Lembro de vê-la sempre cercada de muitas pessoas, muito ativa e animada nos corredores e áreas de bate-papo, do Grande Hotel Glória de Caxambú, entre as atividades acadêmicas da reunião, nas quais também tinha presença constante e destacada.
Com este pequeno registro da professora Heleieth envio a todas meu abraço.

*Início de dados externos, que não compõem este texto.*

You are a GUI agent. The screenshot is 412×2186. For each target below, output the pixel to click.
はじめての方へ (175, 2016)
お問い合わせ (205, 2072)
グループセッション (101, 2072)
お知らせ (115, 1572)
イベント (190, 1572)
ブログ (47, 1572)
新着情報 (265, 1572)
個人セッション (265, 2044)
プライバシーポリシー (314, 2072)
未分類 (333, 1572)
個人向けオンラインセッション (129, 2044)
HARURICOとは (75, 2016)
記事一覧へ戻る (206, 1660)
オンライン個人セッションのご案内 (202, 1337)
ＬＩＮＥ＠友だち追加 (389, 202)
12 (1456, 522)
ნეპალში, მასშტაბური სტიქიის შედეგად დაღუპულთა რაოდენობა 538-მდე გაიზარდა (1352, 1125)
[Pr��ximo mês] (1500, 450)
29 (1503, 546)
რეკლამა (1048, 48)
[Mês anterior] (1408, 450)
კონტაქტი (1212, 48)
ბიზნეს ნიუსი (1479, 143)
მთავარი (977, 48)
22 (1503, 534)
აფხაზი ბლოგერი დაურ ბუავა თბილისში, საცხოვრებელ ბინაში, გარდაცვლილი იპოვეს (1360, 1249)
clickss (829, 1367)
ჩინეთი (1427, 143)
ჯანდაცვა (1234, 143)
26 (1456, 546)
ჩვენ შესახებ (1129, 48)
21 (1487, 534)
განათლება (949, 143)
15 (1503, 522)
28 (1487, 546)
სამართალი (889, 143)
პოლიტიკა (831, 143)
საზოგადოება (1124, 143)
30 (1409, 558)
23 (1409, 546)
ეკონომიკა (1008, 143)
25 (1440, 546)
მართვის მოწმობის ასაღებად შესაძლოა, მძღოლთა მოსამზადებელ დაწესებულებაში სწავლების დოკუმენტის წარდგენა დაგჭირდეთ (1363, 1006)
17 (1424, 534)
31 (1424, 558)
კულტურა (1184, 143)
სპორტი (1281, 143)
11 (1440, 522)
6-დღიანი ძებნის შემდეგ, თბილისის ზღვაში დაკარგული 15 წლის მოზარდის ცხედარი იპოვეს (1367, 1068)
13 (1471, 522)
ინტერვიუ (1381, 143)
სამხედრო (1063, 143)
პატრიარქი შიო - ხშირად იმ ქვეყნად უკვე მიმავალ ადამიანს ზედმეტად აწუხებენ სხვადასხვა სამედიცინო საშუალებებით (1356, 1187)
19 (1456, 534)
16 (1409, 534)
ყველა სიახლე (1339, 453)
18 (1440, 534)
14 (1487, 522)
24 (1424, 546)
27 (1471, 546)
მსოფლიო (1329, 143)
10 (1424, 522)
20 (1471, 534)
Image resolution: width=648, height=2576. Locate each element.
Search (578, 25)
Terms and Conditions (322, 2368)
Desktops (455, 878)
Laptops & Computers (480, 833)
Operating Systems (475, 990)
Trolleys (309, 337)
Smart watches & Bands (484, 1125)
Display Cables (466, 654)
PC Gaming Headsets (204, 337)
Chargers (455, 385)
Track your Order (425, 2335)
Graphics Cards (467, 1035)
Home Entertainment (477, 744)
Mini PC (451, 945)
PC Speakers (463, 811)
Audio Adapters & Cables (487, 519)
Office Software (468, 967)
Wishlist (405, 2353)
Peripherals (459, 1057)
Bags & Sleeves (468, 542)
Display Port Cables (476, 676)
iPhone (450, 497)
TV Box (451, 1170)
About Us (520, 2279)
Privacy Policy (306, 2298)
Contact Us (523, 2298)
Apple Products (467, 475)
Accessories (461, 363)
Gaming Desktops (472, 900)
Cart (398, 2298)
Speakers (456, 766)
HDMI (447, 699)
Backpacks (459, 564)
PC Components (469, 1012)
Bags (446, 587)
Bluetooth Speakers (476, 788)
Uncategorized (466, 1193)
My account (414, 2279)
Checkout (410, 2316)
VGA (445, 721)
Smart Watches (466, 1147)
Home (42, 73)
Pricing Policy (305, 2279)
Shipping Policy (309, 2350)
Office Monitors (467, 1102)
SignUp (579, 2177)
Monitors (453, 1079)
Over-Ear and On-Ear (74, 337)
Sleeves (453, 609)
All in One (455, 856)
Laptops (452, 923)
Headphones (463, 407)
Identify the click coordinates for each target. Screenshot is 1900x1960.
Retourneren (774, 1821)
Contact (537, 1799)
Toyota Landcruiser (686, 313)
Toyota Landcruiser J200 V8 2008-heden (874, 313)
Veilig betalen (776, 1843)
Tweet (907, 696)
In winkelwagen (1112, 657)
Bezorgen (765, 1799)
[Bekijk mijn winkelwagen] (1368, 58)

A Dra. Maria Antonia Nascimento (PPGSS/UFPA) disse:

Heleieth Saffioti foi minha co-orientadora no doutorado e tínhamos uma relação afetiva muito boa. Toda vez que ia
à São Paulo, ligava pra ela e ela fazia questão que fosse em sua casa. Lá batíamos altos papos, pois além de ser vanguarda nos estudos feministas, estava sempre antenada no que acontecia no mundo e na produção do conhecimento. Sempre vi Saffioti como uma grande inspiração!
Forte abraço,

A Dra. Adelma Pimentel (PPGP/UFPA) comentou:

Amigas,

A morte e a vida formam uma dialética.
Não morremos apenas fisicamente.
Há varias formas existenciais de presença e de ausência. A morte em vida pode ser derivada da opressão e da violencia.
Para nosso grupo, a psicologica e a simbolica vorazes que matam a auto-estima, a coragem, a iniciativa, o senso de auto-confiança.
No VIII Encontro Internacional de Genero Saffioti falou para o publico mais de uma hora, e no lema de Nelson Gonçalves foi homenageada enquanto presença viva,
agora que segue etérea, continuará contribuindo para promover rupturas existenciais e fomentar vida que a renovação se instale em nossos atos.
Saudações e carinho ao nosso grupo

3 comentários:

  1. Sem dúvida, uma grande perda para os estudos de gênero e feminismo no Brasil e no mundo. Trabalhei em meu mestrado com o tema das relações de gênero e práticas escolares e seus estudos constribuíram muito para as minhas reflexões. Compartilho com você esse pesar. Abraço, Edna Telles.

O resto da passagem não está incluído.